Once pelean. Entre ellos, y no es de los más pequeños, Mario García Romo, de Villar de Gallimazo, Salamanca, ya cuarto en 2022, cuando Katir fue tercero, cuando se reveló. Todos calculan y ajustan su carrera al ritmo. Los 56s con los que se pasan los primeros 400 metros no son lo que quieren García Romo y su amigo y compañero de piso y entrenamientos en Colorado Yared Nuguse. Con él se abraza, buena suerte, antes de colocarse en la línea de salida.
Ingebrigtsen no puede abusar. No puede llevar ritmo de récord. El viernes debe volver a calzarse los clavos para su segundo reto, repetir el oro en los 5.000m que consiguió en 2022. Con ese ritmo, 3.30m, todos los demás pueden soñar. Siete han bajado de esa barrera este verano. Se sienten iguales. Se crecen y desconfían. El objetivo es llegar bien colocados a los últimos 300 metros. El británico Josh Kerr, medallista en Tokio, se maneja con experiencia. Más nervioso, Nuguse, debutante a este nivel.
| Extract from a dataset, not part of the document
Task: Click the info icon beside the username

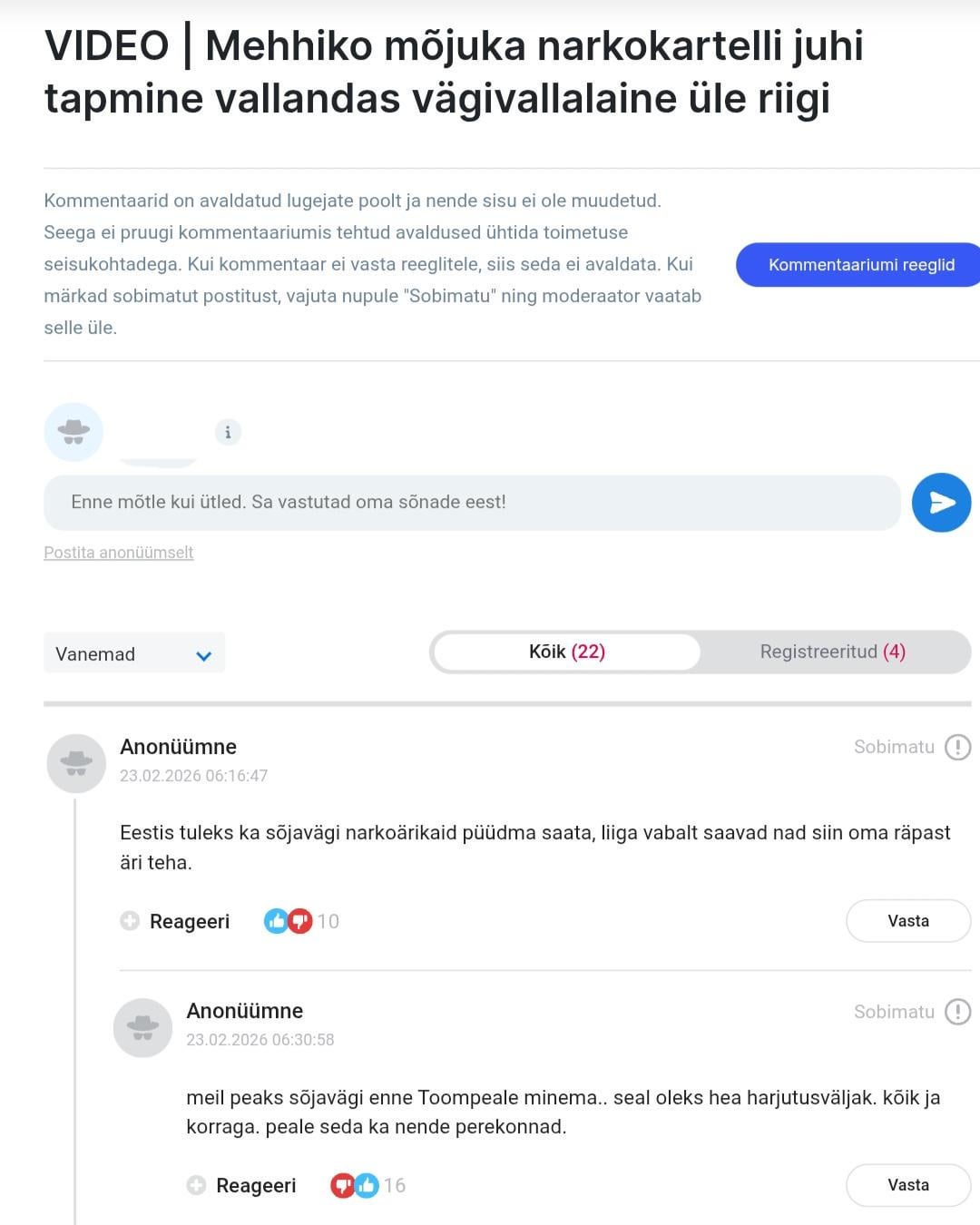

Niels Laros, el holandés 18 años, sueña. En su nube. Nordas, el noruego de 24 años al que empezó a entrenar el padre de Jakob cuando, el año pasado, el hijo le dijo que ya podía volar solo, no hace ruido. Discreto, no llama la atención. No se mueve de su sitio. Espera su momento. No da un paso de más. Paciente. Su distancia son los últimos 300m.
Kerr, el que más sabe, el amigo de Wightman, se acerca. Sabe que solo el oído de sus pisadas pondrá nervioso a Ingebrigtsen, que trastabilla cuando Kerr ataca. Intenta cerrarle. Se ofusca. Se niega a ceder. El cuerpo a cuerpo se prolonga en la recta final. Allí, el mago, Ingebrigtsen, el de los cambios infinitos, se queda seco. Cede de nuevo. “Me siento abrumado con la victoria”, dice Kerr, que corre con gafas de sol aerodinámicas para que no le deslumbren los focos, para acentuar el efecto túnel. “Me siento muy orgulloso de mí, pero no me sentí como si corriera mi mejor carrera. Simplemente puse mis 16 años de carrera en el atletismo en los últimos 200m y no paré hasta el final”.
Detrás de ellos, todos se abren en la pelea por el tercer puesto. La velocidad final permite a García Romo, que ha corrido retrasado todo el tiempo y pasa penúltimo ante la campana que ensordece, terminar sexto (3m 30,26s).
El 1.500m, la carrera más complicada, la que exige inteligencia y piernas, y fe, vuelve a triunfar. El atletismo.